Just to be fair in re: utility rates, we ought to note that part of that can be attributed to the City's attempts to hold taxes and rates low for many many years by deferring maintenance on, among other things, the sewer system, which now must be fixed and fast and all at once to avoid huge federal penalties. So what should have been done by easy increments to maintain the system over the years and was not so candidates could say "we didn't raise rates!" when running for re-election is costing us a great deal more and over a shorter period.

That was, I understand, going on for a long long time and cannot be laid at the Mayor's feet, though much else can of course.

Problem is, when you come to worship the god of "No tax, no fee increases!" as an end in itself, it can wind up costing the public many millions more than prudent increases over time to fund continuing maintenance would have.

We're seeing the same thing now nationally as Republicans insist ALL the Bush tax cuts be extended [boosting the deficit over a decade by trillions] while simultaneously insisting they want to balance the budget.

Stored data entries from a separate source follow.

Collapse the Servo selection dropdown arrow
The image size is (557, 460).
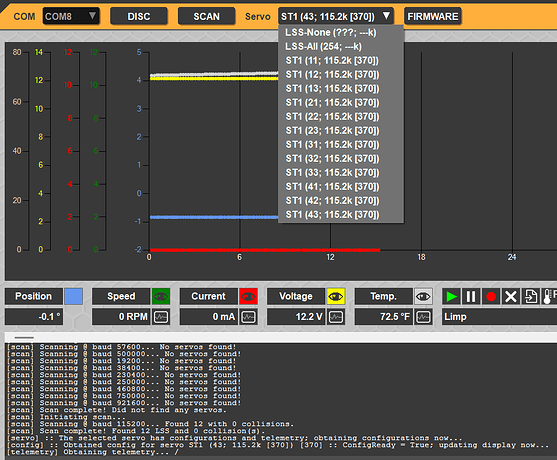coord(386,16)
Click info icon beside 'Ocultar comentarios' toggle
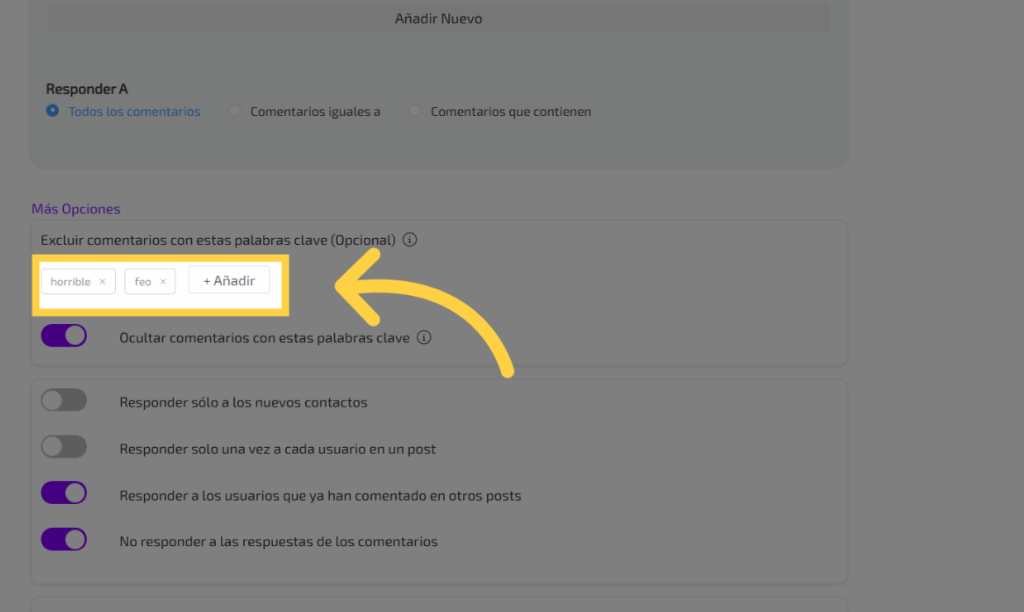 pos(424,338)
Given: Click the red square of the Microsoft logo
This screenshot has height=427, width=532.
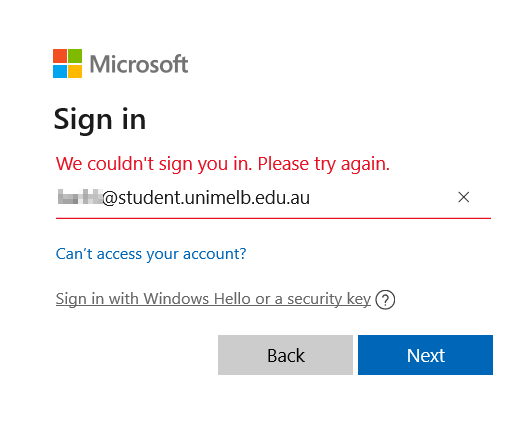Looking at the screenshot, I should tap(60, 56).
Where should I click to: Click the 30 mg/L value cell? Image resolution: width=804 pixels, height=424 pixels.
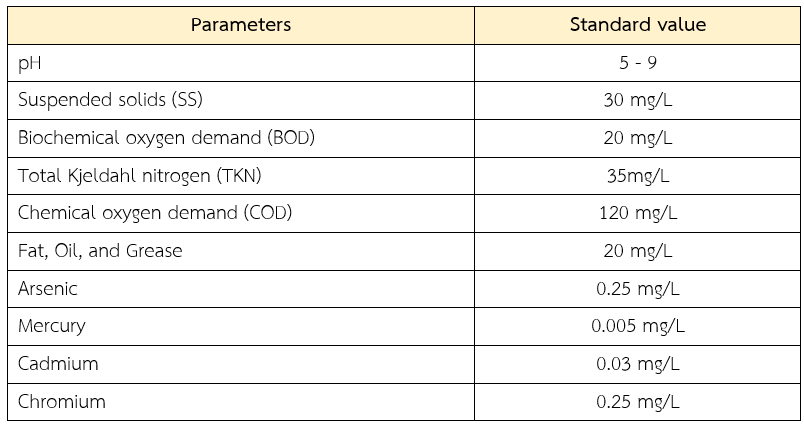point(637,100)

They do not, when asked, and did not during the campaigns, list what it was they wanted to cut [except not the military budget, and not social security, two of the biggest categories of expenditures.]

It's Ogden, writ large.

RudiZink said...

At Ogden David political activist David Smith's request, we've just forwarded this missive to the Ogden Council/RDA Board

flat tax said...

Every penny of costs associated with Iraq and Afghanistan should be paid off using a one time tax for every adult in the USA. Flat tax, full cost of war divided by the number of adults. No wars on credit cards; no Ogden City Godfrey schemes without a private entity covering all costs up front. I am sick of these financing from thin air schemes.

Promontory Tower said...

You mean pay for this?

David S. said...

The problem with Godfrey's Rube Goldberg financing, is that it conceals that Ogden City "co signs the note" on the deal (several notes, actually), meaning that taxpayers take the risk, and Kevin Garn owns the project and gets any upside.

They will claim the "co sign" is only to get a "lower interest rate". Well, if Garn wanted to, he could put up enough of his own collateral to get a lower rate, instead of having the homeowners of Ogden "co sign" the loans.

Private profit. Socialized risk.

Par for the course in Godfreyland.

Keisha said...

Did the council assembly give Garn a standing ovation?